Michele and Bizzarri’s success on the other hand, comes from the designer’s willingness to push Gucci’s to new boundaries through innovative design and give the brand a fresh look and feel. This is likely to initiate a major growth in both revenue and profits for Gucci, and FashionUnited predicts Michele is likely to remain on board as CEO until 2024. By then, Gucci will have an annual revenue of 11.1 billion euros, and profits in the region of 3.5 billion euros. In total Michele is likely to achieve revenue growth of 7.6 billion euros in 10 years, according to FashionUnited’s analysis, and an average annual revenue growth of 12.4 percent with a average annual profit growth of 13.1 percent over 10 years.
Alessandro Michele and Marco Bizzarri - Gucci's new leaders
Nevertheless, there remains one reason why Alessandro Michele can not be seen as the new Tom Ford for Gucci, in spite of his overall positive effect on the luxury label.
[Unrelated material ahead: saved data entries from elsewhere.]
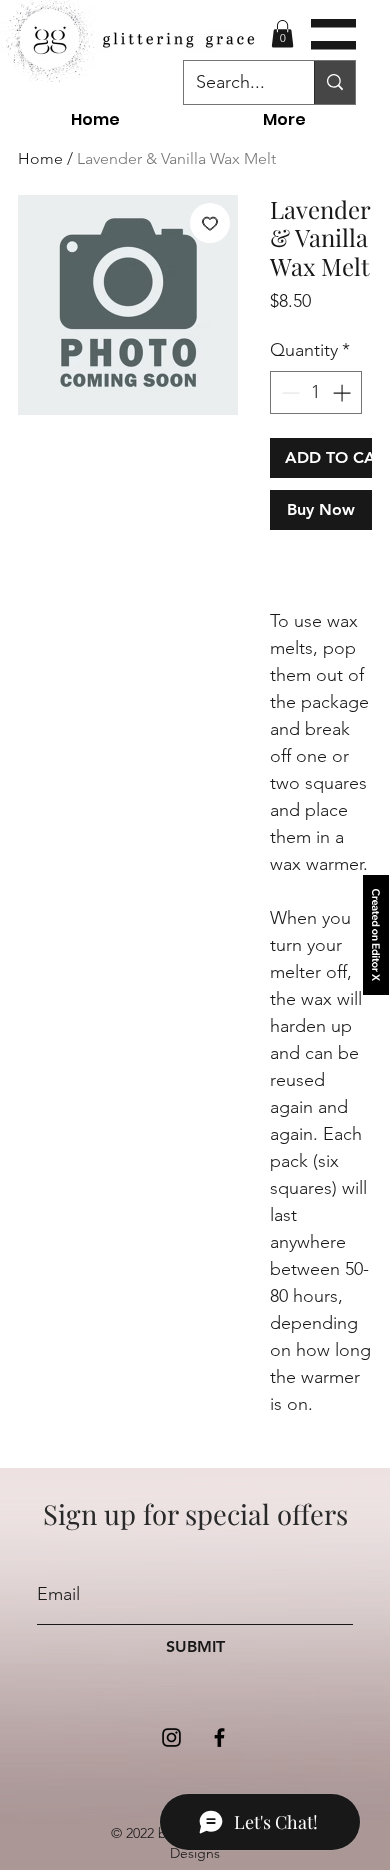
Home (40, 158)
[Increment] (343, 392)
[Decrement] (288, 392)
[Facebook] (219, 1737)
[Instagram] (171, 1737)
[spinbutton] (316, 392)
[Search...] (334, 82)
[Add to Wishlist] (210, 223)
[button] (333, 34)
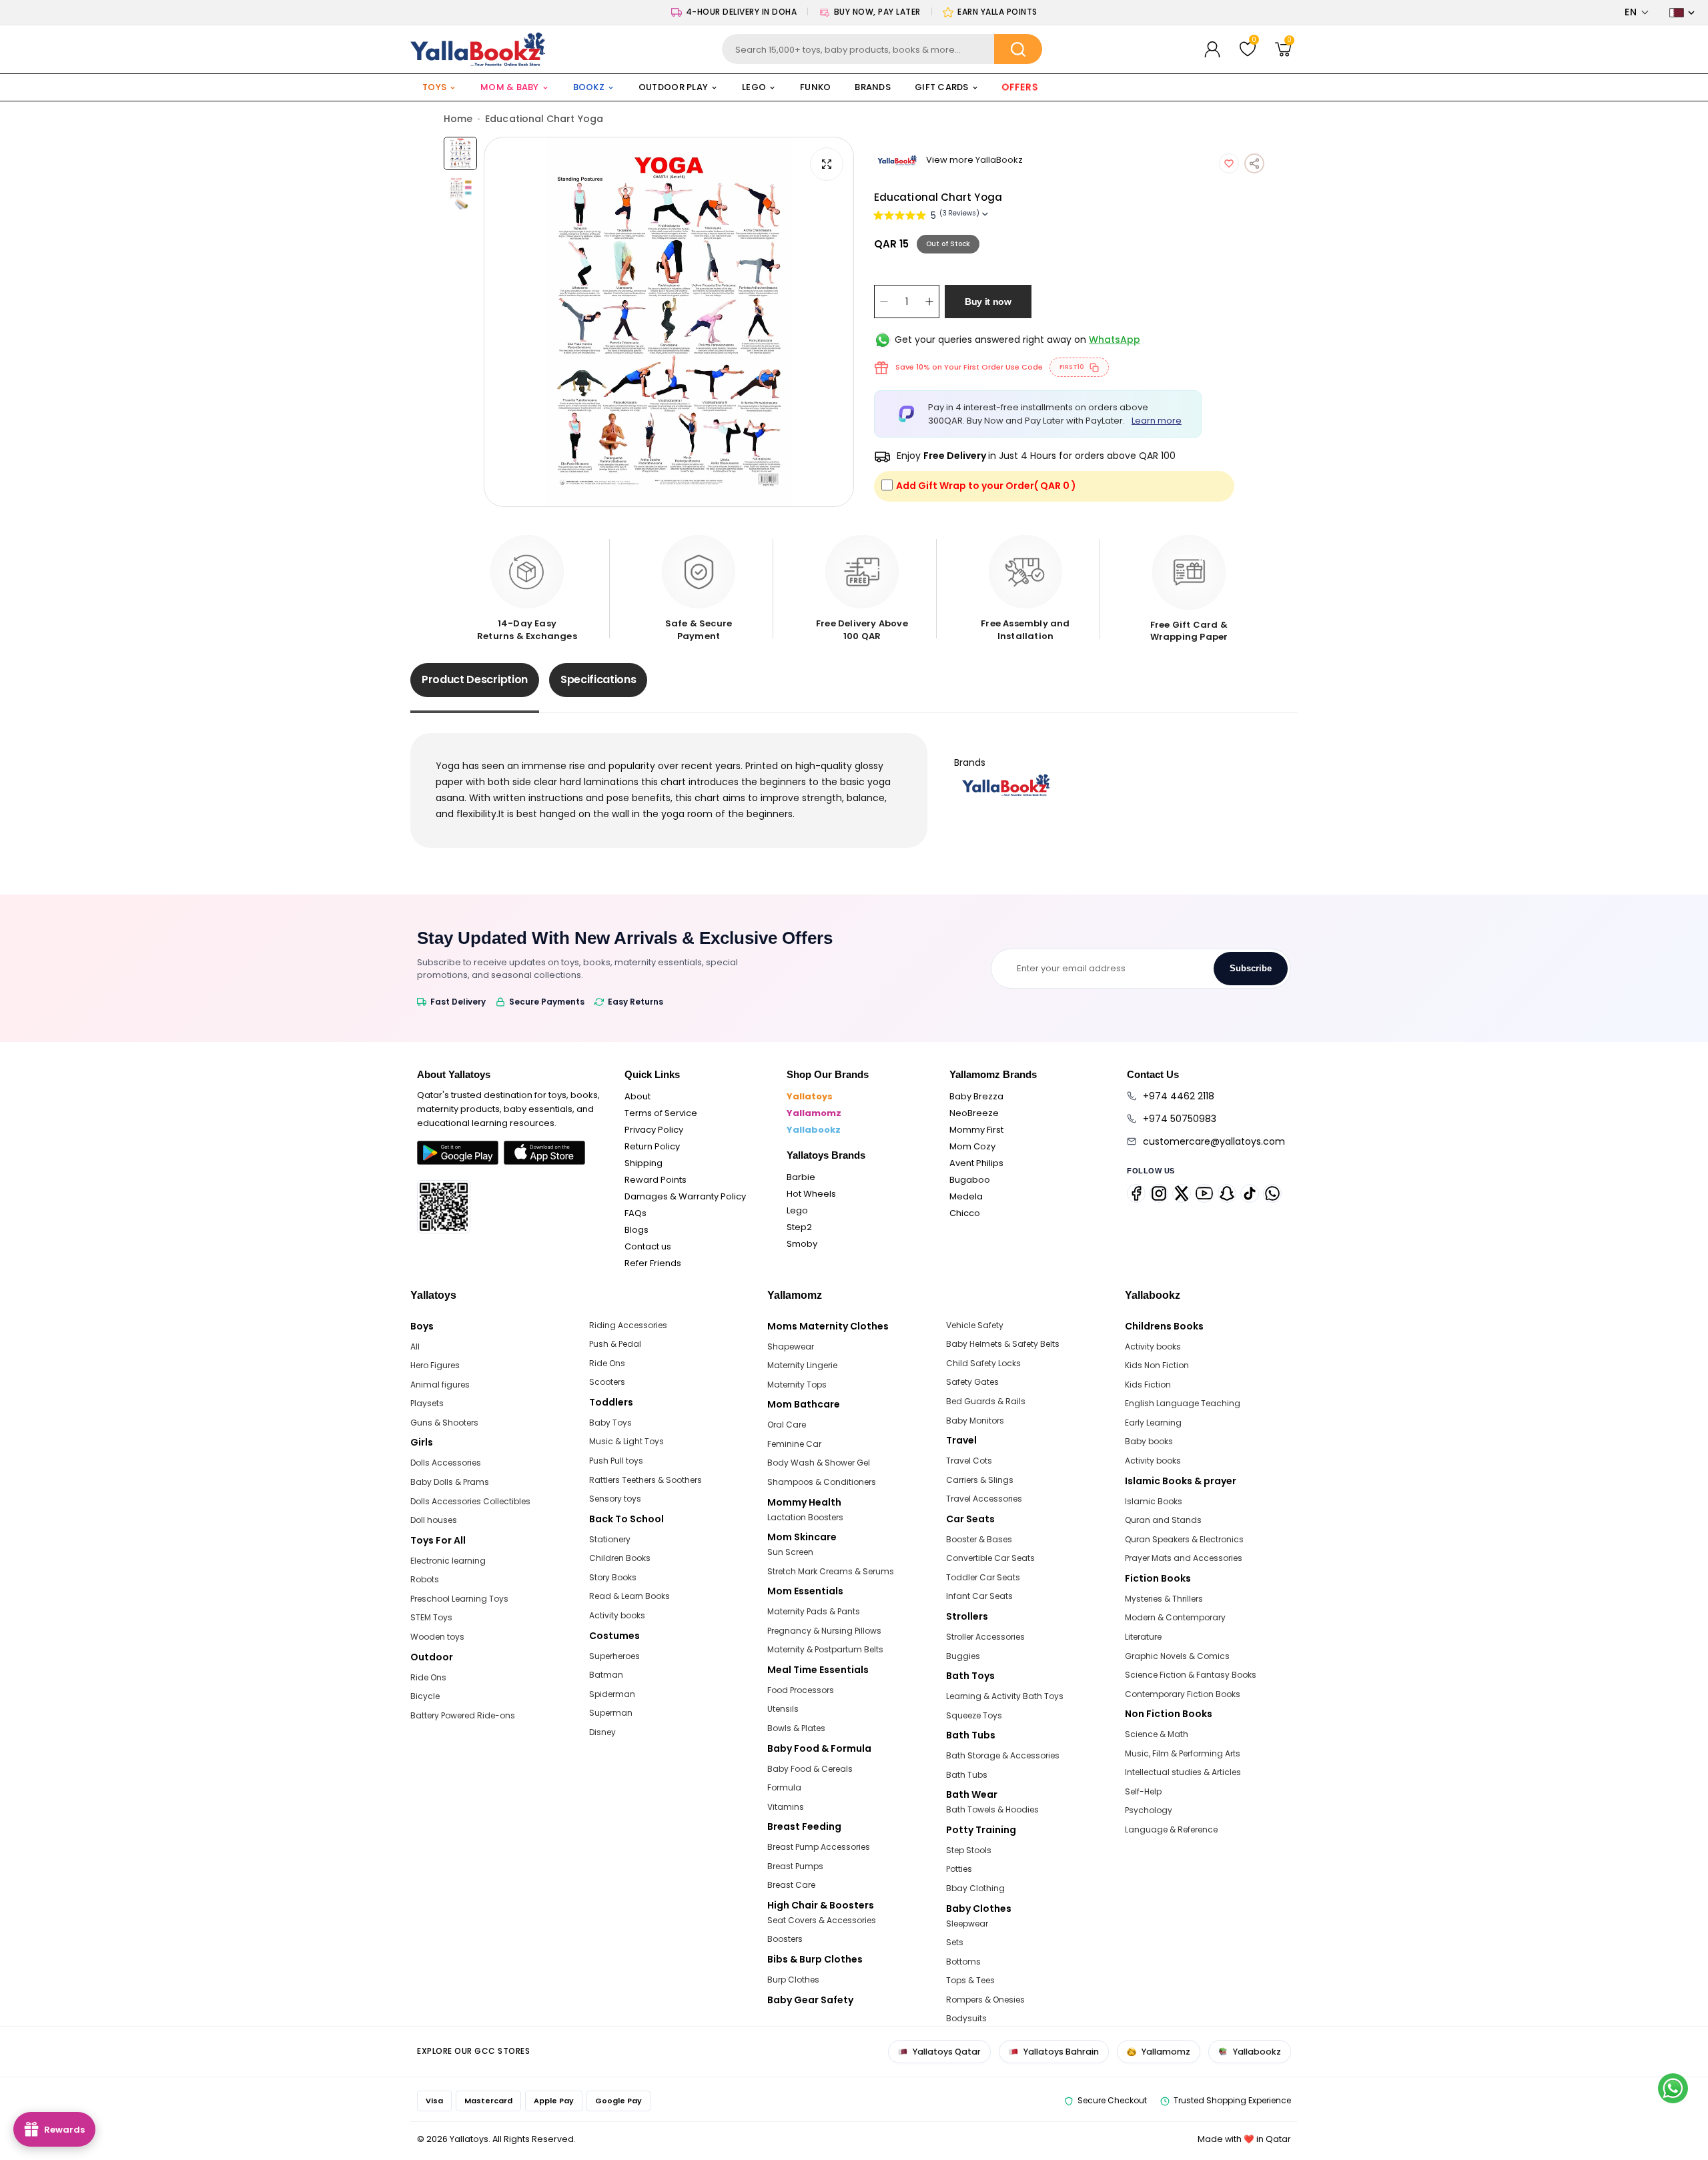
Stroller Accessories (985, 1636)
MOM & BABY (509, 87)
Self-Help (1143, 1791)
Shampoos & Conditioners (821, 1482)
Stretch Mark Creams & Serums (830, 1571)
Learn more (1157, 420)
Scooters (607, 1382)
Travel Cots (969, 1460)
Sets (954, 1942)
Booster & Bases (979, 1539)
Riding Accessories (628, 1325)
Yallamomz (814, 1113)
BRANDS (873, 87)
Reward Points (655, 1179)
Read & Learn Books (629, 1596)
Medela (966, 1196)
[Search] (1018, 49)
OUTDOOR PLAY (673, 87)
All (415, 1346)
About (637, 1096)
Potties (959, 1868)
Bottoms (963, 1961)
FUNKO (815, 87)
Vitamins (785, 1806)
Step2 (799, 1227)
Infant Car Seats (979, 1596)
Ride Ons (428, 1677)
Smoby (802, 1243)
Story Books (612, 1577)
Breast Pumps (795, 1866)
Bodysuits (966, 2018)
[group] (668, 321)
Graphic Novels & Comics (1177, 1656)
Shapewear (790, 1346)
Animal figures (440, 1384)
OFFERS (1019, 86)
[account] (1212, 49)
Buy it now (988, 301)
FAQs (635, 1213)
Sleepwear (967, 1923)
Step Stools (968, 1850)
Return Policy (652, 1146)
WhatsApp (1114, 339)
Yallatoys (810, 1096)
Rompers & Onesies (985, 1999)
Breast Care (791, 1885)
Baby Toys (610, 1422)
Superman (610, 1712)
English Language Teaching (1182, 1403)
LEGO (754, 87)
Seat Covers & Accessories (821, 1920)
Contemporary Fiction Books (1182, 1694)
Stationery (609, 1539)
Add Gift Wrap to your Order (986, 485)
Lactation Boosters (805, 1517)
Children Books (620, 1558)
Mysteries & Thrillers (1164, 1598)
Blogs (636, 1229)
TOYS (434, 87)
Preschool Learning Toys (459, 1598)
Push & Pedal (615, 1343)
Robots (424, 1579)
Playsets (427, 1403)
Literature (1143, 1636)
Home (458, 118)
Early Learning (1153, 1422)
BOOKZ (588, 87)
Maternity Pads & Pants (813, 1611)
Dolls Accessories (445, 1462)
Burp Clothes (793, 1979)
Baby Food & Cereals (810, 1768)
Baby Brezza (976, 1096)
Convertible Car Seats (990, 1558)
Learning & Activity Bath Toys (1004, 1696)
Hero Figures (435, 1365)
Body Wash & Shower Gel (818, 1462)
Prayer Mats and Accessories (1183, 1558)
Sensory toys (615, 1498)
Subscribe (1251, 968)
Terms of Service (660, 1113)
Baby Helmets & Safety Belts (1002, 1343)
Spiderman (612, 1694)
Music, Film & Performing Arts (1182, 1753)
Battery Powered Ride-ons (462, 1715)
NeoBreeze (974, 1113)
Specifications (598, 679)
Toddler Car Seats (983, 1577)
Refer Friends (652, 1263)
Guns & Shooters (444, 1422)
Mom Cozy (972, 1146)
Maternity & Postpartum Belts (825, 1649)
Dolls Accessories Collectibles (470, 1501)
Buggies (963, 1656)
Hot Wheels (811, 1193)
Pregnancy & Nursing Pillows (824, 1630)
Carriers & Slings (979, 1480)
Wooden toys (437, 1636)
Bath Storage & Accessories (1002, 1755)
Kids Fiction (1148, 1384)
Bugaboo (969, 1179)
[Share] (1254, 163)
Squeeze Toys (974, 1715)
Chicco (964, 1213)
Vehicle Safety (974, 1325)
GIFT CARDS (942, 87)
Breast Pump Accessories (818, 1846)
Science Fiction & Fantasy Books (1190, 1674)
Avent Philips (976, 1163)
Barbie (801, 1177)
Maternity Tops (797, 1384)
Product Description (475, 679)
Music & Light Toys (626, 1441)
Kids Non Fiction (1157, 1365)
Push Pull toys (616, 1460)
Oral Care (786, 1424)
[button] (1637, 12)
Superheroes (614, 1656)
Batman (606, 1674)
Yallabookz (814, 1129)
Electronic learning (448, 1560)
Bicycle (425, 1696)
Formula (784, 1787)
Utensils (783, 1708)
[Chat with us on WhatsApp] (1673, 2088)
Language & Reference (1171, 1829)
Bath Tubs (966, 1774)
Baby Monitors (975, 1420)
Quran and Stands (1163, 1520)
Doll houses (433, 1520)
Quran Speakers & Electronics (1184, 1539)
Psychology (1148, 1810)
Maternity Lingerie (802, 1365)
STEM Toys (431, 1617)
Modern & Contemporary (1175, 1617)
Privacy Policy (653, 1129)
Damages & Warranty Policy (685, 1196)
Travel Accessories (984, 1498)
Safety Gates (972, 1382)
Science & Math (1156, 1734)
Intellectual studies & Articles (1183, 1772)
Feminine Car (794, 1444)
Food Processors (800, 1690)
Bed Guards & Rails (985, 1401)
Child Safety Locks (983, 1363)
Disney (602, 1732)
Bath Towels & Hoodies (992, 1809)
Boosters (785, 1939)
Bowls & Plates (796, 1728)
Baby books (1149, 1441)
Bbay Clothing (975, 1888)
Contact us (647, 1246)
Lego (797, 1210)
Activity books (617, 1615)
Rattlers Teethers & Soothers (645, 1480)
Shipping (643, 1163)
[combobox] (882, 49)
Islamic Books (1153, 1501)
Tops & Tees (970, 1980)
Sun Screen (790, 1552)
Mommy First (976, 1129)
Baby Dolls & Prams (449, 1482)
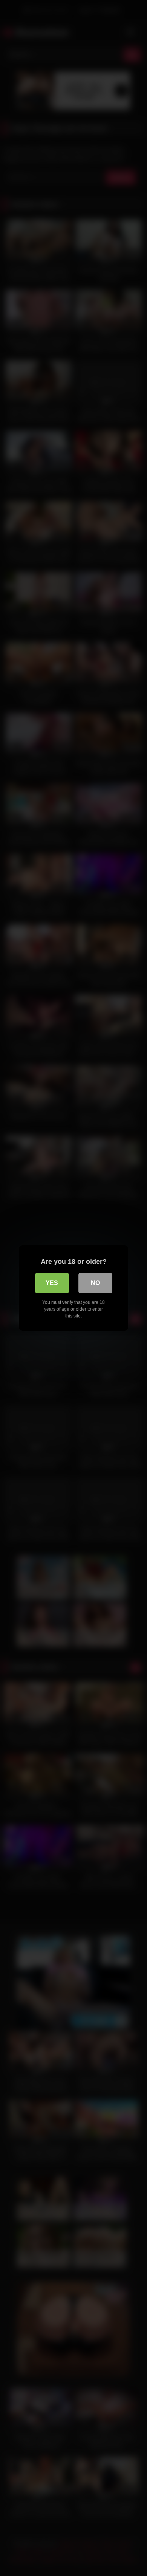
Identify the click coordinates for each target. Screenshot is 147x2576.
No (95, 1283)
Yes (52, 1283)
Ford and De Sole saved Gucci from going under and completely transformed the brand. When Michele took over the creative reigns, Gucci was a far cry from the dire financial situation it was in the early 1990s. Ford not only created a new look for Gucci, he also re-established its complete product range, pricing scheme, marketing and image. As Gucci today is in much better shape, Michele is unlikely to have the same impact as Ford did.
Although Michele has managed turned the tide for the luxury label, it is unlikely to have reach the same high as before, as Gucci did not sink as low as it had when Ford came aboard.